[ESSAY:32] サタデーナイトの映画鑑賞
1977年公開、主演ジョン・トラボルタ。言わずと知れたダンスムービー『サタデー・ナイト・フィーバー』。
ワタクシは1976年生まれでリアルタイムではもちろん観ていないし、その後も興味の範囲外にあったんだけれど、ある土曜日の夜、思いついて観てみることにした。
もちろんあのビジュアルは知っていた。ミラーボールが輝くダンスフロアで、真っ白のスーツに身を包んだキメキメのジョン・トラボルタが、人差し指を立てた片腕を高く上げ、腰をくねらせているあのシーン。
その象徴的なビジュアルから連想するに、いかにもハリウッド的な浮かれポンチ青春映画だと思っていたし、そういうお気楽映画が観たくて選んだのだったけど・・・その期待はいい意味で裏切られた。

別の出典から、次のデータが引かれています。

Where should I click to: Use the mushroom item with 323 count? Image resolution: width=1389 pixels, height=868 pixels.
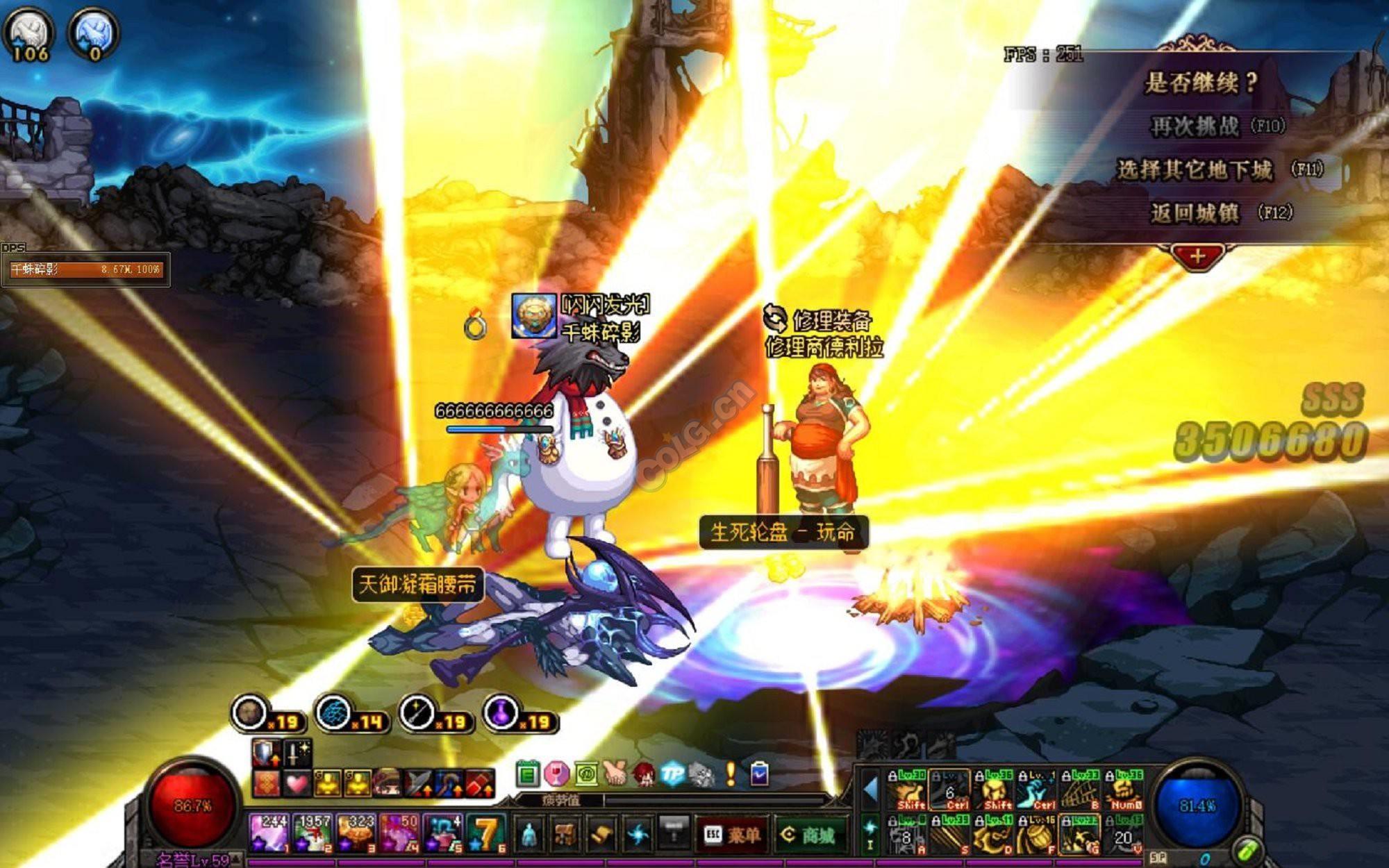click(356, 833)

主人公のトニー(トラボルタ)はニューヨークのブルックリンで暮らす移民の家族の次男坊。父親は失業中、兄は教会の神父となって家を出ており、暮らしはつましい。母親は生真面目なクリスチャンで、夫が失業していることもあり、いつも陰気な顔をしている。
トニーはペンキ屋の店員として日銭を稼ぎ(客ウケのいい優秀な販売員)、家族の顔色をうかがいながら息詰まる生活をしており、得意のダンスでスポットライトを浴びる夜のディスコだけが生き甲斐を感じられる場所。
そこへ、一家の自慢の星だった兄が突然家に戻り、神父は辞めたと言う。最初から親の期待を背負っただけで、本音は荷が重かった。一方、トニーの遊び友達の一人は女の子を妊娠させてしまったが、結婚しなければ罰が下ると信じ込まされている。
人を救うはずの信仰は、若者たちを救うことができない。
トニーはダンスコンテストに向け、ディスコで出会ったステファニーとペアを組む。同じブルックリン出身なのに、どちらが賢く、成功しているかで虚勢を張り合う2人。
クライマックスのコンテストで、トニーとステファニーのペアは優勝に輝くが、新顔のプエルトリコ人のペアが明らかに観衆を熱狂させたのに、彼らを勝たせなかったのは「よそ者」だからだ、くだらない仲間意識はもうウンザリだと、トニーは怒りを爆発させる。
とまぁこんな具合で、『サタデー・ナイト・フィーバー』は、私が思っていたようなただの浮かれポンチ映画ではなく、1970年代のニューヨークの移民たちの苦しい暮らしぶりと卑屈な思い、移民同士の排他的な民族意識、信仰という名の非合理的な社会通念など、当時のアメリカ社会の影を随所に描いた厚みのある映画だった。
それでも一方では、ディスコでの会話や男友達との悪ふざけはまったくもってバカの極みだし、ダンス映画として、青春映画として、恋愛映画として楽しめる。エンタメでありながら社会背景に手を抜かないところは、ハリウッドの真骨頂かもしれない。
それにしても、ジョン・トラボルタも若い頃は目が綺麗だったんだな。年をとるのは悪いこととは思わないけれど、目の輝きだけは若さの特権だと思う。